- [WHAT YOU ARE ASKED TO DO]
Starting at the line that contains "incredible sites (92, 1946)" and ending at the line that contains "Vert olive (124, 581)", the lines below are to be given again exactly, with nothing added.

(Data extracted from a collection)
-*-

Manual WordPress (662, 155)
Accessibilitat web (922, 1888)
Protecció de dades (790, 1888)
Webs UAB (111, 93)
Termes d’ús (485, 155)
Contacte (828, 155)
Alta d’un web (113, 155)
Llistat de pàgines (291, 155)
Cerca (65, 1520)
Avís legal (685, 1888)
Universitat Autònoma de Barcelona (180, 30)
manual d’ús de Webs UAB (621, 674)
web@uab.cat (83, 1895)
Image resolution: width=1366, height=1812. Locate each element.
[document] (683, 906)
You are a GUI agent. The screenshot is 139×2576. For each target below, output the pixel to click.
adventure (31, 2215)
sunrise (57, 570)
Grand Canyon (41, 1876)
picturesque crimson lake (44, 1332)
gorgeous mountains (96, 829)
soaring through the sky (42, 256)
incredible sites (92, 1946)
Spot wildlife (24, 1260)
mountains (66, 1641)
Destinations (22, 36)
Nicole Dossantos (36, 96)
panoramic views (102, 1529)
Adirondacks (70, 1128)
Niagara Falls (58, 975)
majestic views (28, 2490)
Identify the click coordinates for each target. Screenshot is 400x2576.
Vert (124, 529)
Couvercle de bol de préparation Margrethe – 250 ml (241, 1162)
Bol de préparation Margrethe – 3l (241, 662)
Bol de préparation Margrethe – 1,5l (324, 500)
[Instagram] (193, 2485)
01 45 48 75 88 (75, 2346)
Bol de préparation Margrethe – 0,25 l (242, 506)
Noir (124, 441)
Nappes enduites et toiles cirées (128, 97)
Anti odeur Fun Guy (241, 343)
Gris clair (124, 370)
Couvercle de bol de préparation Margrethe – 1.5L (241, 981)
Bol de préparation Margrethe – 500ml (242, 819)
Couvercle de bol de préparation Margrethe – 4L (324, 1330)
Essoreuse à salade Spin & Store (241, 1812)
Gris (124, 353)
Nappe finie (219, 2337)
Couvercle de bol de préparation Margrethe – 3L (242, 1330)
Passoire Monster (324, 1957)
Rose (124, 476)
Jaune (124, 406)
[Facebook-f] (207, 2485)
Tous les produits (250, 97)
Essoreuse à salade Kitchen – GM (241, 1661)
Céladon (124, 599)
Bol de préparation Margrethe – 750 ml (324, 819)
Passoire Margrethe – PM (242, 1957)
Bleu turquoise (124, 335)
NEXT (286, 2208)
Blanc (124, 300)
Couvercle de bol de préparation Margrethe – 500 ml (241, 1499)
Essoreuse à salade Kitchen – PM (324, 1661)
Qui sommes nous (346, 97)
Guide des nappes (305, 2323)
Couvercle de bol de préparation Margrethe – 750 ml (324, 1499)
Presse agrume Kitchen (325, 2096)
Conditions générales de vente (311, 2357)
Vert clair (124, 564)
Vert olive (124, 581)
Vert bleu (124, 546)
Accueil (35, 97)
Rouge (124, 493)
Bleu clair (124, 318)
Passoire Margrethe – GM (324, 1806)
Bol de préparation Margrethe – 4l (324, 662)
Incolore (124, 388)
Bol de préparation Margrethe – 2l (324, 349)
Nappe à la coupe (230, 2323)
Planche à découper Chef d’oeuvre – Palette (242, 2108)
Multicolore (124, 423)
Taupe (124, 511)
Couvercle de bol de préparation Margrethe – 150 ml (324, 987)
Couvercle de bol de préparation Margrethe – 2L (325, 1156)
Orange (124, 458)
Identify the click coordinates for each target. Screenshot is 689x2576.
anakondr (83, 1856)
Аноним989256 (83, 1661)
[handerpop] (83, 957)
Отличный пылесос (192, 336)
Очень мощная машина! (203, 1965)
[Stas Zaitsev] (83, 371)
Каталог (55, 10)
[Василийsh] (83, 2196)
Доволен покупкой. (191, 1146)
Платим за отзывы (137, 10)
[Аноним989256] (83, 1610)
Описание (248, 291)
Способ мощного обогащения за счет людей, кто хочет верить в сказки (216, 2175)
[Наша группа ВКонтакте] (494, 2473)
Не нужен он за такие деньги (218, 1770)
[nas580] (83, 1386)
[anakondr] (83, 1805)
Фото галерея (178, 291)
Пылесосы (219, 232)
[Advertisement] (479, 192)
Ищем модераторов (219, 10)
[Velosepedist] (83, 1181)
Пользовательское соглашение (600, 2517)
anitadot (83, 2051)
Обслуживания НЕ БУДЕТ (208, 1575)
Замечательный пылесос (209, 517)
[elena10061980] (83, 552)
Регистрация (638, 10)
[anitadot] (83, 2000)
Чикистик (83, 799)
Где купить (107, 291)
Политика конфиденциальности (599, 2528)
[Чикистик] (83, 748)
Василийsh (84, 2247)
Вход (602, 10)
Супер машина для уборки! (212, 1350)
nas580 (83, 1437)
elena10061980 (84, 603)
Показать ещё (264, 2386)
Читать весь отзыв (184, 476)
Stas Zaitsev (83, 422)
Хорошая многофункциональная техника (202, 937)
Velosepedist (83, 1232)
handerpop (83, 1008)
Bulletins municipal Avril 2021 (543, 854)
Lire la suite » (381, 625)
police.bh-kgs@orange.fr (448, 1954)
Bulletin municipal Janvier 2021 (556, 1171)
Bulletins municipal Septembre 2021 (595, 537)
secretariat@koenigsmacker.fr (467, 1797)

-*-

- [ANSWER]
incredible sites (92, 1946)
Spot wildlife (24, 1260)
mountains (66, 1641)
Destinations (22, 36)
Nicole Dossantos (36, 96)
panoramic views (102, 1529)
Adirondacks (70, 1128)
Niagara Falls (58, 975)
majestic views (28, 2490)
Identify the click coordinates for each target. Screenshot is 400x2576.
Vert (124, 529)
Couvercle de bol de préparation Margrethe – 250 ml (241, 1162)
Bol de préparation Margrethe – 3l (241, 662)
Bol de préparation Margrethe – 1,5l (324, 500)
[Instagram] (193, 2485)
01 45 48 75 88 (75, 2346)
Bol de préparation Margrethe – 0,25 l (242, 506)
Noir (124, 441)
Nappes enduites et toiles cirées (128, 97)
Anti odeur Fun Guy (241, 343)
Gris clair (124, 370)
Couvercle de bol de préparation Margrethe – 1.5L (241, 981)
Bol de préparation Margrethe – 500ml (242, 819)
Couvercle de bol de préparation Margrethe – 4L (324, 1330)
Essoreuse à salade Spin & Store (241, 1812)
Gris (124, 353)
Nappe finie (219, 2337)
Couvercle de bol de préparation Margrethe – 3L (242, 1330)
Passoire Monster (324, 1957)
Rose (124, 476)
Jaune (124, 406)
[Facebook-f] (207, 2485)
Tous les produits (250, 97)
Essoreuse à salade Kitchen – GM (241, 1661)
Céladon (124, 599)
Bol de préparation Margrethe – 750 ml (324, 819)
Passoire Margrethe – PM (242, 1957)
Bleu turquoise (124, 335)
NEXT (286, 2208)
Blanc (124, 300)
Couvercle de bol de préparation Margrethe – 500 ml (241, 1499)
Essoreuse à salade Kitchen – PM (324, 1661)
Qui sommes nous (346, 97)
Guide des nappes (305, 2323)
Couvercle de bol de préparation Margrethe – 750 ml (324, 1499)
Presse agrume Kitchen (325, 2096)
Conditions générales de vente (311, 2357)
Vert clair (124, 564)
Vert olive (124, 581)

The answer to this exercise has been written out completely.